Recommended by: Stephen Chanock,National Cancer Institute
Ludmila Prokunina-Olsson could have been a plant geneticist. Both of her parents worked as plant geneticists in Siberia in Russia, where she was born, and at age 16 she started working as a laboratory assistant in a plant genetics lab. But, she says, human genetics always held more appeal. "Plant genetics was something I could do immediately, but human genetics and the genetics of human diseases were always more interesting to me," she says.
That interest took her from Siberia to Moscow State University, then to Uppsala University in Sweden, and to the US, where she worked for three years with Francis Collins at the National Human Genome Research Institute. "His approach was, if you can convince me of a project, you can do it," Prokunina-Olsson says of Collins. "That is something that I am now trying to do with my fellows. Tell me this project is meaningful and interesting, and if you can convince me of it, let's do it."
Now an investigator at NCI, Prokunina-Olsson describes her focus as trying to put findings from genome-wide association studies in a biological context so that they can be applied in a clinical setting. "We work downstream from GWAS," she says. "The primary goal of my research is to identify the functional links between these genetic associations and molecular phenotypes, especially those that can be directly translated in new clinical tools."
Because GWAS have produced so much data, Prokunina-Olsson says her chief challenge is deciding what is important and setting priorities. "We can't possibly follow up on all of these interesting findings," she says. "I wish we could have more people doing this work, more hands, more approaches. There is so much information out there that we have to sort through the data to find the gold."
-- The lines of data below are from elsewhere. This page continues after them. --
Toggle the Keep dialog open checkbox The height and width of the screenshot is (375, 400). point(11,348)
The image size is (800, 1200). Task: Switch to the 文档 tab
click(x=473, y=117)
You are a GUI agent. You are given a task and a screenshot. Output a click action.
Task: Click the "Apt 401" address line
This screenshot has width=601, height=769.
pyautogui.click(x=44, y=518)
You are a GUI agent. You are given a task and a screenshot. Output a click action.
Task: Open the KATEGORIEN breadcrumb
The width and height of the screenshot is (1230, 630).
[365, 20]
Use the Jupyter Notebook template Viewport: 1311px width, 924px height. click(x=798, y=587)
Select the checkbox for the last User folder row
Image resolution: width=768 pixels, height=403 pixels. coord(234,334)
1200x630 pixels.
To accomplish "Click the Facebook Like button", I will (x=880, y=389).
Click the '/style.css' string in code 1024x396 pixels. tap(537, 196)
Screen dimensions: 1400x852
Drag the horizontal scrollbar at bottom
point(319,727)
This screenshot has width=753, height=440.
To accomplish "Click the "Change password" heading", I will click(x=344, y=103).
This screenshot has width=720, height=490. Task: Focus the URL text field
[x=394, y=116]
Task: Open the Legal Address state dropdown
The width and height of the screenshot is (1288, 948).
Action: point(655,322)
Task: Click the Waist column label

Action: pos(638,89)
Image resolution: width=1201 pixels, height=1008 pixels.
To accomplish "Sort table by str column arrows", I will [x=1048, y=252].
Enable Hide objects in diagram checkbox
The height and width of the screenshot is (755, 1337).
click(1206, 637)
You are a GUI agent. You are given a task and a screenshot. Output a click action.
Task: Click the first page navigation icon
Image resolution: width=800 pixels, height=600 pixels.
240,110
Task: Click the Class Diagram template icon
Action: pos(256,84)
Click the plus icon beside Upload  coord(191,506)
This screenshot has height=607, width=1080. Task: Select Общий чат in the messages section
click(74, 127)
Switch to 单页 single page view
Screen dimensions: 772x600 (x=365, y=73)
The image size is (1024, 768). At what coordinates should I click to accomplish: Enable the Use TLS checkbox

Prokunina-Olsson says there is value in doing additional research on GWAS findings. "You can't take GWAS data and make quick judgments about what is useful and not useful," she says. "There are other technologies as exome and whole-genome sequencing, which are already generating a lot of data and interesting discoveries. These technologies are complementary to GWAS and don't have to compete. After all, we have to get through the same bottleneck of molecular and biological interpretation of these signals, no matter which method got us there."
And the Nobel goes to…
Prokunina-Olsson says that she would like to win the Nobel Prize for Medicine for the work she has done on the hepatitis C virus. And because she "misses Europe terribly," she probably wouldn't skip the awards ceremony in Stockholm.